O tal acerto teria sido combinado em uma reunião com o tesoureiro do PT João Vaccari Neto. Apenas duas pessoas poderiam confirma a conversa: ele e Vaccari. Vaccari não foi ouvido. Léo não apresentou um documento sequer. No ano passado, declarou não possuir documentos porque Lula teria aconselhado a se desfazer deles.
Nem se entre em outros detalhes, como a desproporção entre a suposta propina ao suposto chefe maior do esquema e o que era pago ao terceiro escalão da Petrobras.
O ponto central foi esse.
Ponto 6 – a retórica midiática de defesa da condenação
Entendido isso, leia agora o artigo “Questão de ordem: Provas, sim, e claríssimas”, de Marcelo Coelho na fonte. É interessante para comprovar a maneira como a mídia em geral constrói seus sofismas.
O artigo tem 4.058 caracteres, divididos da seguinte maneira.
 
Marcelo é um dos bons colunistas da Folha. No artigo, extenso, falou de todas as preliminares, mas não consumou o ato: a prova “acima de qualquer dúvida” de que o apartamento era dew fato de Lula.

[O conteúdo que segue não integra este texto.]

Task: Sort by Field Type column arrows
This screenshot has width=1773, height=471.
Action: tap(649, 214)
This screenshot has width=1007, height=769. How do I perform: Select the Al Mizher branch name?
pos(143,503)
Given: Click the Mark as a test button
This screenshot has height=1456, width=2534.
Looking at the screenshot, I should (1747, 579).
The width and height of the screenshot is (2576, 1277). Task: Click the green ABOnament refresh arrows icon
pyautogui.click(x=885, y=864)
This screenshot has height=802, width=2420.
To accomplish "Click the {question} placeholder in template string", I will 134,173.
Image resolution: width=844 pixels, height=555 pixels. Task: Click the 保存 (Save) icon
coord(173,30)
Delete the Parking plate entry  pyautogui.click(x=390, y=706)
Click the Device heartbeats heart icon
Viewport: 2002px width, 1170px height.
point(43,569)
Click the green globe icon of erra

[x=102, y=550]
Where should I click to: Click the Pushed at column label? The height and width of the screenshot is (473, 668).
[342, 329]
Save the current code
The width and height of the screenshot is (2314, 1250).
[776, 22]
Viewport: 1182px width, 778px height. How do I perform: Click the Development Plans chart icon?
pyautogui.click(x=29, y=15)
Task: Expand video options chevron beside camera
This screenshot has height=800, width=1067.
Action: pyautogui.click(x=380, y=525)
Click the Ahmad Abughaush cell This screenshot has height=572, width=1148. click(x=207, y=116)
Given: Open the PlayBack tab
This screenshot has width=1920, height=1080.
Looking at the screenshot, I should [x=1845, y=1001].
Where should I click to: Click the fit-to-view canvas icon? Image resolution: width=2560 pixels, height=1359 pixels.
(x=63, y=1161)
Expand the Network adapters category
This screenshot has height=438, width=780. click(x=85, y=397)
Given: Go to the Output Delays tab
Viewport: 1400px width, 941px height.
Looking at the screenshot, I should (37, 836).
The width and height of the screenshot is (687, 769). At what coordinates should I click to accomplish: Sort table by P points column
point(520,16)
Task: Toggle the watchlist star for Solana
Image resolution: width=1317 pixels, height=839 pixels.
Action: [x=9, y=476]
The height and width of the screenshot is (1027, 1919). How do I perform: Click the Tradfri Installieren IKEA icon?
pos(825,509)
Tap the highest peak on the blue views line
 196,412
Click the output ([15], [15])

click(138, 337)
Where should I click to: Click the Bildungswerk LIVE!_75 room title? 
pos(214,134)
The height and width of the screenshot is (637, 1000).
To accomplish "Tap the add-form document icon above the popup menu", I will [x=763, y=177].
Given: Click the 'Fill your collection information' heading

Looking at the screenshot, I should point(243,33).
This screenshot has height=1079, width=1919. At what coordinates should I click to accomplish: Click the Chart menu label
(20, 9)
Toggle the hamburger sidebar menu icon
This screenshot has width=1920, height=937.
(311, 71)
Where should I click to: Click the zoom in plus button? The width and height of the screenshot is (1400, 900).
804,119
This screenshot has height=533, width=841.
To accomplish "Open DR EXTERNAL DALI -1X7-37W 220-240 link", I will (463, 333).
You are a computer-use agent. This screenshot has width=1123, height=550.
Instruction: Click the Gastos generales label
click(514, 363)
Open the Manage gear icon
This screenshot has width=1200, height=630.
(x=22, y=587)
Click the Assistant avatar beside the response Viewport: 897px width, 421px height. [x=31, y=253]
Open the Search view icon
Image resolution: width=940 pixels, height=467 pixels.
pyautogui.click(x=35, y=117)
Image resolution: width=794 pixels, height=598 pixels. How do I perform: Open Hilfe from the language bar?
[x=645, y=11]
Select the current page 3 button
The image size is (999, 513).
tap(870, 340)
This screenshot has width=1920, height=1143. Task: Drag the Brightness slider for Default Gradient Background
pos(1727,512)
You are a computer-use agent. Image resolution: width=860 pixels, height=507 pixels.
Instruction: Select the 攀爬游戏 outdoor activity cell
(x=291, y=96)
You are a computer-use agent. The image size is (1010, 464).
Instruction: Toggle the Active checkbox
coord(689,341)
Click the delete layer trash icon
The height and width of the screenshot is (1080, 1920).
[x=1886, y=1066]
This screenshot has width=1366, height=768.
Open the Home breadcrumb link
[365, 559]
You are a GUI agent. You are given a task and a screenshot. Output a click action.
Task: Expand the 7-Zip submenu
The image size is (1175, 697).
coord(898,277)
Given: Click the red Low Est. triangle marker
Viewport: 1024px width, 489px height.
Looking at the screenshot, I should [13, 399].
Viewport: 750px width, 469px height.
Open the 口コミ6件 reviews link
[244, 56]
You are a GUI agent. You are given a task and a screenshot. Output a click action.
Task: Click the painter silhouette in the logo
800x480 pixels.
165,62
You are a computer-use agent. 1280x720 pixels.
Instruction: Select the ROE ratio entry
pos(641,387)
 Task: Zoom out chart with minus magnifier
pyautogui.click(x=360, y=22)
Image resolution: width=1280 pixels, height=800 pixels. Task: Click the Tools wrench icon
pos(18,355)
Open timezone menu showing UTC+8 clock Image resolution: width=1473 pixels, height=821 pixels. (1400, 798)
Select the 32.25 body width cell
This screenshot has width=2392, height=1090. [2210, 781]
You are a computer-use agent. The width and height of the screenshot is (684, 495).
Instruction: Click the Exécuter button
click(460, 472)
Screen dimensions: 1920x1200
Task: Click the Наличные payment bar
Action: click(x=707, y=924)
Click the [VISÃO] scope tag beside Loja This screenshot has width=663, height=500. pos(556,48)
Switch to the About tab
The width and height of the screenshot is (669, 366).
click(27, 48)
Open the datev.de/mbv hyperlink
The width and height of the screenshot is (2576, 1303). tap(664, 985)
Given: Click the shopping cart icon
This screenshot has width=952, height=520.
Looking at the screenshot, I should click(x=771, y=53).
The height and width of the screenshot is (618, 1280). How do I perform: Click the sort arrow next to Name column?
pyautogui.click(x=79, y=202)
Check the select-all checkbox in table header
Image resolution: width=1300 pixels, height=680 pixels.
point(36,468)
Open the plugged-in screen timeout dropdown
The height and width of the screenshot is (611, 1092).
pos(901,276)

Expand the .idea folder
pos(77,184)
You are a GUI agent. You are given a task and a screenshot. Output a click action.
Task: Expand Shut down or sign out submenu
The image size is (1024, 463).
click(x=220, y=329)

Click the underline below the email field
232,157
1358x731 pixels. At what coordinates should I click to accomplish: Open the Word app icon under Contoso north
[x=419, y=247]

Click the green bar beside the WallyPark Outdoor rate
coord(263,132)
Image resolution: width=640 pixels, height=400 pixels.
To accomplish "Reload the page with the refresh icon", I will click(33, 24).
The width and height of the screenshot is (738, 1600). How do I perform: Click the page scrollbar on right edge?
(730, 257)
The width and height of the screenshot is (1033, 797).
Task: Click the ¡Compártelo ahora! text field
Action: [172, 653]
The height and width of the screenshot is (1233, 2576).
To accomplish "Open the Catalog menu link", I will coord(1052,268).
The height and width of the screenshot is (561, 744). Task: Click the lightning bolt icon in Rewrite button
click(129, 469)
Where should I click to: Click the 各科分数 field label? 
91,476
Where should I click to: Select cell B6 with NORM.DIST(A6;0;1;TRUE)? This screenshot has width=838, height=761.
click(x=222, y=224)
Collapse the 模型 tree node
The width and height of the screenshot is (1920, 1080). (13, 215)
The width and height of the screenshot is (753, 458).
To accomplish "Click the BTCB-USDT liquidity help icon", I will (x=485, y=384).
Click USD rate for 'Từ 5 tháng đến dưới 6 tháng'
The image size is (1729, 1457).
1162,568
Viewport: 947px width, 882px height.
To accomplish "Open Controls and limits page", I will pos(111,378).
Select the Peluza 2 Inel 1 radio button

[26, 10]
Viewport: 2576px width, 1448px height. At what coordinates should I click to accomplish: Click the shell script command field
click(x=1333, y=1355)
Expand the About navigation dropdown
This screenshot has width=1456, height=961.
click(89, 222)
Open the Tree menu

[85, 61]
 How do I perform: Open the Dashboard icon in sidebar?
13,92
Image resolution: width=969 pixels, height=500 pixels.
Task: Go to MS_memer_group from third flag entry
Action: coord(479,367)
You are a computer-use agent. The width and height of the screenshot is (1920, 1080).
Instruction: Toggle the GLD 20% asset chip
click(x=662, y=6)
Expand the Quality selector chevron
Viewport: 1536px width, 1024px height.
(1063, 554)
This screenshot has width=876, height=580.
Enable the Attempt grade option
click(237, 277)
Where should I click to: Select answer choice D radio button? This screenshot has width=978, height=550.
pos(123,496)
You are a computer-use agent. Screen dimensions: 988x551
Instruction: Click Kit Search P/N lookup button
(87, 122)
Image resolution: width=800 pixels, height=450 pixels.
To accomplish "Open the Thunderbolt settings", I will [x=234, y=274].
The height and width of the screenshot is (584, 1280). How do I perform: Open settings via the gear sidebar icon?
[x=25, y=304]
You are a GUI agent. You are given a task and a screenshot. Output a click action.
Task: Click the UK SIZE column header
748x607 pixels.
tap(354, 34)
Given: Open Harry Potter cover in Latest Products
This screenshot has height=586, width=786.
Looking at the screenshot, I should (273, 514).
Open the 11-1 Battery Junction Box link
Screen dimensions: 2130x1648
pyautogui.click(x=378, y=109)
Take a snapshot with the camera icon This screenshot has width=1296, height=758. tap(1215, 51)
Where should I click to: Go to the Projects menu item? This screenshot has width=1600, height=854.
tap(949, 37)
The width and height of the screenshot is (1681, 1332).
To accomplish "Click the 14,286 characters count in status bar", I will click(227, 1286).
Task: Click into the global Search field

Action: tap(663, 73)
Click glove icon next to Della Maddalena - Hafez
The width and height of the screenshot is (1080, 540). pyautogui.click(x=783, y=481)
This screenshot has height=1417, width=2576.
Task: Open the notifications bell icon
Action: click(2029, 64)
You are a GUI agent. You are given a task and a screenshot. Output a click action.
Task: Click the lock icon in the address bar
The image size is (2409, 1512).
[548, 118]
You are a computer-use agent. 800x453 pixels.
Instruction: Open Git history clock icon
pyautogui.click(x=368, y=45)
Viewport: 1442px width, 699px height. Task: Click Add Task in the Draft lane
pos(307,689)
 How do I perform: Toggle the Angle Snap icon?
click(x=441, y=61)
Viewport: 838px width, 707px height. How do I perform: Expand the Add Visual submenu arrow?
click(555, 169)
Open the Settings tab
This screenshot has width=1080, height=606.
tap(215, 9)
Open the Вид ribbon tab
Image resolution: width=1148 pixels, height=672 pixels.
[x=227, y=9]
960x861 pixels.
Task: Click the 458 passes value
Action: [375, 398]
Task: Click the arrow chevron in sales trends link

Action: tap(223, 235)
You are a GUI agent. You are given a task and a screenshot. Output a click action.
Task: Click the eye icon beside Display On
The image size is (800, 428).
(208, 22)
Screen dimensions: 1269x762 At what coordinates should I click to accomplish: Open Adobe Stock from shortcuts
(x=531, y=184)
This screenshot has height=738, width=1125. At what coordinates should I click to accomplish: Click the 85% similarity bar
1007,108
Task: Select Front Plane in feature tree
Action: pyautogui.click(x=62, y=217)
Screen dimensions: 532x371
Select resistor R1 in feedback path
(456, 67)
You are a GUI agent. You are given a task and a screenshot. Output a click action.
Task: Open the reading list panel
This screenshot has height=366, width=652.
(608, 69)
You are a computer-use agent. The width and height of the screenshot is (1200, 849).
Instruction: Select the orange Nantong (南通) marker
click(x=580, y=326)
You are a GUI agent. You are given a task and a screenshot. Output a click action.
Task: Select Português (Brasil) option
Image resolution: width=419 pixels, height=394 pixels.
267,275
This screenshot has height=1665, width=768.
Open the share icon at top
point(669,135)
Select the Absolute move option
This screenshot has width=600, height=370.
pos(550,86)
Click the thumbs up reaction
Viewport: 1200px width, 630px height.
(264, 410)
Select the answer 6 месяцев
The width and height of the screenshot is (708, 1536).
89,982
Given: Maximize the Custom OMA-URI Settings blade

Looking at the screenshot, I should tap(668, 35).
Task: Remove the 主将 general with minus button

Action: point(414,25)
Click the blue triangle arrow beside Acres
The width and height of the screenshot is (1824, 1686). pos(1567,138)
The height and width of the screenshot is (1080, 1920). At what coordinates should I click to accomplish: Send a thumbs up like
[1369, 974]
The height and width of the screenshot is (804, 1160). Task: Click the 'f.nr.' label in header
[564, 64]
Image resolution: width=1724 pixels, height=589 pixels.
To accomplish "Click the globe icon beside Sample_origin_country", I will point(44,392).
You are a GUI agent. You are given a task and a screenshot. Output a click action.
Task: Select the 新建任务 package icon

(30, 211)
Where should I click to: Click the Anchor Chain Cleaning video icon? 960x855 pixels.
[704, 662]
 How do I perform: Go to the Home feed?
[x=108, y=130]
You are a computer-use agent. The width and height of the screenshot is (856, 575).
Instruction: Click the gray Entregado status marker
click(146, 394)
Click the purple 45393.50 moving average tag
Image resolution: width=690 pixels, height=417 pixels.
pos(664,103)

Limitou-se a endossar todas as afirmações dos desembargadores, como se fossem verdades comprovadas, de fontes intelectualmente idôneas. 
O editorial da Folha, “Condenado”: 
Editorial do Estadão, “Acima de qualquer dúvida” 
Ponto 7 – sobre a nova retórica
Todo o jogo é esse, uma sucessão de argumentos retóricos em que o objetivo final não é a busca da verdade, mas o convencimento do público.
A propósito, é um dos temas desenvolvidos por Chain Perelman, pensador já falecido, que estudou as implicações da “Nova Lógica”, no pensamento jurídico (https://goo.gl/2auhPn)
“Para os retóricos não existe nada em absoluto. As coisas estão mais ou menos corretas, mais ou menos entendidas, mais ou menos aceitas. O embate retórico contra a certeza e contra a objetividade fez-se projetar como teoria do aproximado, do inconcluso, do relativo. [...] Não se espera convencer através de um argumento específico em qualquer debate gerado pela vida quotidiana ou jurídica, a práxis dos falantes revela que o argumentador não sabe ao certo qual dos seus argumentos –perante o auditório ou o juiz- pesará mais. Então ele busca a quantidade, a diversidade e espera, desta forma, ser mais persuasivo.
Entende PERELMAN que para a solução de problemas cotidianos que tenham envolvimento com valores a melhor forma de se buscar uma solução é através da chamada arte da discussão.
O objeto da retórica, segundo PERELMAN, “é o estudo das técnicas discursivas que visam provocar ou a aumentar a adesão das mentes às teses apresentadas a seu assentimento
Destarte, podemos dizer que a Retórica é a adesão intelectual de um ou mais espíritos apenas com o uso da argumentação; é o preocupar-se mais com a adesão dos interlocutores do que com a verdade; é não transmitir noções neutras, mas procurar modificar não só as convicções daqueles espíritos, como as suas atitudes”.